== 本文 ==
▼▼▼

昭和のマロ

昭和に生きた世代の経験談、最近の世相への感想などを綴る。

三鷹通信(23)三鷹オスカー一日だけ

2010-03-23 07:19:06 | 三鷹通信
 三鷹市芸術文化センターで、<三鷹オスカー一日だけ、復活>というフランス名画三本立ての興行があった。
 

 <地下室のメロディー> <いとこ同志> <死刑台のエレベーター>の三本。
 <死刑台・・>は学生時代観たことがある。アンニュイなジャンヌ・モローに深く魅了された記憶がある。他は初めてだ。
 白黒だし、三本立てなんて堪えられるか。途中で眠ってしまうのでは・・・。

 しかし、そんな懸念は<地下室のメロディー>の冒頭、パリの駅前の雑踏、バスに乗り換えたジャン・ギャバンの姿を見た途端に吹っ飛んでしまった。
 

 彼の周りの乗客が最近旅行した自慢話を騒々しくしゃべっている。とつぜん一人が「オレなんか最近ギリシャに行って来たんだぜ、いくら掛かったと思う? 8万フランだぜ。ローンを組んで行ってきたんだ」
 ジャン・ギャバンがつぶやく。

▲▲▲

== 課題 1 ==
本文について、次の問いに答えてください。
(a) フランス名画三本立ての興行が行われた会場はどこですか。
(b) 筆者が学生時代に観たことがあるのはどの作品ですか。
(c) 乗客の一人は、ギリシャ旅行にいくら掛かったと言っていますか。
== 課題 2 ==
本文のうち、「昭和に生きた世代の経験談、最近の世相への感想などを綴る。」を含む語句から書き始め、「<地下室のメロディー> <いとこ同志> <死刑台のエレベーター>の三本。」まで来たら止めて、その範囲を一字も変えずに書き写してください。

== データ内容 ==
▼▼▼

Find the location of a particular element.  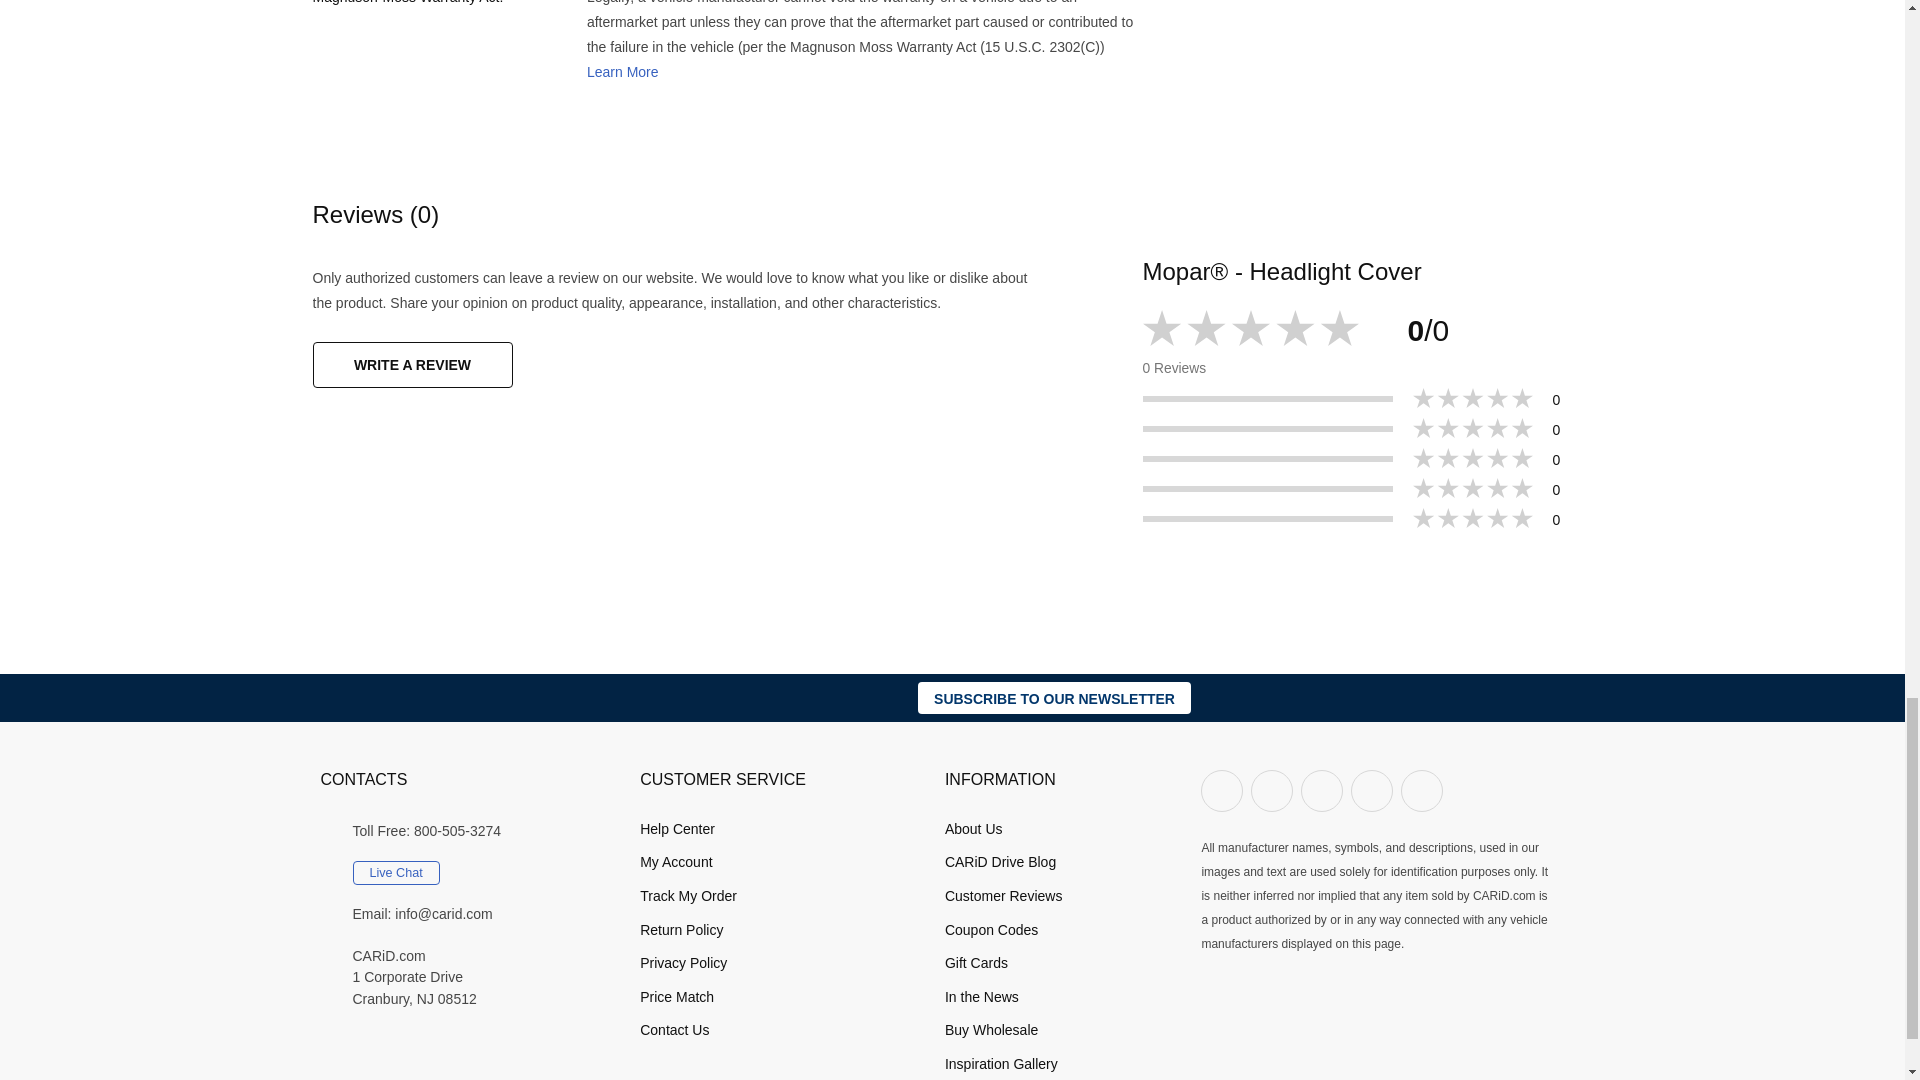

▲▲▲

== 正答 1 ==
(a) 三鷹市芸術文化センター
(b) 死刑台のエレベーター
(c) 8万フラン

== 正答 2 ==
昭和に生きた世代の経験談、最近の世相への感想などを綴る。

三鷹通信(23)三鷹オスカー一日だけ

2010-03-23 07:19:06 | 三鷹通信
 三鷹市芸術文化センターで、<三鷹オスカー一日だけ、復活>というフランス名画三本立ての興行があった。
 

 <地下室のメロディー> <いとこ同志> <死刑台のエレベーター>の三本。